Notes on
the Precautionary Principle

Broadly interpreted, the precautionary principle requires that decisions by the private sector (businesses, industry ... ) governments, institutions and individuals need to allow for and recognise conditions of uncertainty, particularly with respect to the possible environmental consequences of those decisions, and to act to prevent or avoid effects which may be damaging even if this cannot be proven. As a principle, it remains full of ambiguity: as with the polluter pays principle, the precautionary principle has been widely adopted not just because of its alliterative resonance, but because the emergent field of environmental policy needs principles:

  • environmental policy is still in the early stages of its development, compared with some other policy areas;
  • as environmental issues are no respecters of national boundaries, action needs to be a greed at an international level, and so different cultures and priorities have to be reconciled;
  • the substantive policy area includes considerable scientific complexity and real uncertainties, such as climate change, requiring a much longer term commitment than most political horizons, and hence the need for agreed principles.
The adoption of broad principles as such therefore provides useful foundations for a new, long term, and possibly costly area of international and global action. The precautionary principle in particular has been stimulated by
  • the need for collective action, to protect critical life-support processes such as the assimilative capacity of natural systems;
  • the need to share the burden of environmental responsibility amongst nations and groups;
  • the notion of global citizenship, extending a duty of care across both space and time to existing and future generations.
In these circumstances of global obligations requiring changes in national economies ahead of conventional scientific proof, and with uncertain, and possibly unpredictable, global environmental change, the precautionary principle offers some form of comforting authority. The principle has accordingly been adopted at both national and international level. The Rio Declaration from the UNCED Summit of 1992, for instance, proclaimed that `in order to protect the environment, the precautionary approach shall be widely applied by states according to their capabilities. Where there are threats of serious or irreversible damage, lack of full scientific certainty shall not be used as a reason for postponing cost-effective measures to prevent environmental degradation' (UNCED, 1993, Article 15). The European Union's Fifth Environmental Action Programme Towards Sustainability also explicitly states that one of `the guiding principles for policy decisions under this Programme' derives from the precautionary approach (CEC, 1992, chapter 2).
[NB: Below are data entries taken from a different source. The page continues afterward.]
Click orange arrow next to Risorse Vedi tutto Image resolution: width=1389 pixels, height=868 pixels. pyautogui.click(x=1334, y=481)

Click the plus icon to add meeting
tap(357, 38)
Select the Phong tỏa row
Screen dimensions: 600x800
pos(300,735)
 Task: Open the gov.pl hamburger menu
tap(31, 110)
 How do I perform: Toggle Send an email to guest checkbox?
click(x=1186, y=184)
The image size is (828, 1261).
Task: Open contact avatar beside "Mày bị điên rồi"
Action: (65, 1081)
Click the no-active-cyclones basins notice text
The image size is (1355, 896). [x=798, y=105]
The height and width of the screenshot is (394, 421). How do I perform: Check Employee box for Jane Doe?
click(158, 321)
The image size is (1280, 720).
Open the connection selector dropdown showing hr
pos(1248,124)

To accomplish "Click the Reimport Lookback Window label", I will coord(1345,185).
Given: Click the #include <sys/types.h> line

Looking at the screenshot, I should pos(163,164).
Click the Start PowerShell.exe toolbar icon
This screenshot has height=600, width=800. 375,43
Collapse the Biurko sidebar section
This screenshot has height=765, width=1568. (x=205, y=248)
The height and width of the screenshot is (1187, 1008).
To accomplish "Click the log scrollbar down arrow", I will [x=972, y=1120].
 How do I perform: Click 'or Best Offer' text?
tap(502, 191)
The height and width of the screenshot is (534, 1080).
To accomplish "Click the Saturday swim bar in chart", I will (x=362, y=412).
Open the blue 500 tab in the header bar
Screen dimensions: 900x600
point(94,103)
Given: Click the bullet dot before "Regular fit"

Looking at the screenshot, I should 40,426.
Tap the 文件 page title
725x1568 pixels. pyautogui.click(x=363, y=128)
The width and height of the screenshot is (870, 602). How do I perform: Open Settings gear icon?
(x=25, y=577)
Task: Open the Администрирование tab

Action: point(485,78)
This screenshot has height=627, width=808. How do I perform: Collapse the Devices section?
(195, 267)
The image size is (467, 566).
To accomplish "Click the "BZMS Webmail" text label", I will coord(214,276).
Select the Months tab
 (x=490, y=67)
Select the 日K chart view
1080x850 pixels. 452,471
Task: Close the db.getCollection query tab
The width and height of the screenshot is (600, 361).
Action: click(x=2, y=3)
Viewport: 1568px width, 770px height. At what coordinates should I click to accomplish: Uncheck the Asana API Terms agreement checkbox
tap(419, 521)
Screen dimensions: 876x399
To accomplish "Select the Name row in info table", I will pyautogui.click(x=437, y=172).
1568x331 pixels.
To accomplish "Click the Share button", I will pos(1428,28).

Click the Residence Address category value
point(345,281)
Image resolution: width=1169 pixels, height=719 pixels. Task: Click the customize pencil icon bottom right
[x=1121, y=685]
From its origins in the German concept of Vorsorge, adopted in the 1970s as an element of domestic policy, the principle has come to have a variety of meanings. It now has seven distinct elements:

  • proaction: the readiness to take action in advance of scientific proof where inaction may be socially or environmentally costly;
  • cost-effectiveness of action: to include in conventional CBA an examination of possible environmental costs and a presumption in favour of high environmental quality;
  • safeguarding ecological space: leaving wide margins of tolerance in environmental capacities;
  • awarding the environment intrinsic value: the grant of natural rights which may well challenge conventional views of the humans/nature relationship;
  • shifting the onus of proof: imposing a duty of care on those who intend to develop the environment;
  • futurity: a recognition that the future is uncertain, but that it needs to be given due weight;
  • paying for ecological debt: an implication that past ecological exploitation should be compensated.
These elements potentially pose fundamental challenges to the conventional legal and political weight given to environmental concerns, and also to the extent to which we have come to rely on science to provide us with answers.


Source
Conference notes: Presentation by Prof. Elizabeth Wilson at the ISOCARP-JAPA World Planning Congress, Ogaki, Japan, 17-20 September 1997.